Justin Anderson Delivers Veterans Day Message
By Bill Wax, Director of Communications
In his own words, retired U.S. Army Sergeant Justin R. Anderson has “been down a pretty dark road.” But he’s not dwelling on the past. “When you get knocked down eight times, you get up nine times,” Anderson told a Veterans Day 2014 audience at Bellevue University’s Military-Veterans Service Center Tuesday.
Anderson, a Bellevue native and 2002 graduate of Bellevue West High School, said he agreed to keynote the University’s Veterans Day observance, because he wants active-duty and former members of all branches of the military to be remembered and recognized and to know they are valued for their service to the country and their fellow citizens.
As a youth, Anderson said his dream and life plan was to “serve a 20-plus-year career in the U.S. Army…I never planned to have a wife and family. I figured if the Army wanted me to have one, they’d issue me one,” he quipped.
“He took the first step in 2001, enlisting through the Army’s delayed-entry program while still in high school. He was trained as an infantryman and his unit, the 41st Infantry Regiment, was deployed to Iraq in March 2003. In June he received a bullet wound to his left knee in combat in Bagdad. He returned to his unit but had to take a medical retirement from the military after returning home in 2004.
During the following decade, he completed B.S. in Project Management program classes from Bellevue University in 2010 and graduated from the Motorcycle Mechanics Institute, Phoenix, AZ, in 2012. He contracted and was treated for brain cancer in 2013. The cancer went into remission but recently returned. In June 2014, his left leg was amputated at the knee due to complications from the 2003 wound. Recently the cancer returned.
But Anderson, a highly decorated soldier, recipient of the Bronze Star with Valor, the Purple Heart, and numerous service ribbons, didn’t talk much about himself. Instead he focused on Veterans Day, its origin on Armistice Day, November 11, 1918, the end of World War I, and he talked about other veterans, those who have served in the military in war and peacetime.

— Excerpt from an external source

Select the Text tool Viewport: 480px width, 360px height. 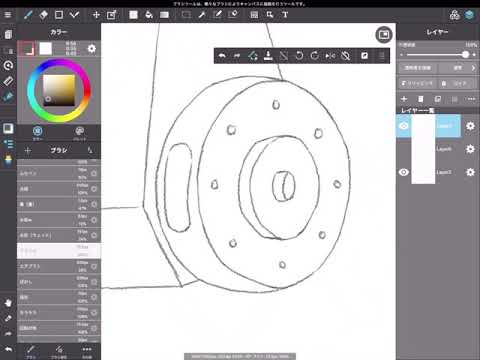(285, 15)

In 2013 he married to his wife, Kristen, and they have a daughter, Lylah. Now permanently disabled from his war wounds, Anderson devotes much of his free time to family, friends and motorcycles. He also accepts requests public speaking engagements at various organizations and talking to high school students. “I’m trying to pick up where our older veterans have left off, because there are not enough younger veterans willing to talk about what they’ve been through. As recently as three years ago, I wouldn’t talk about it either,” he said.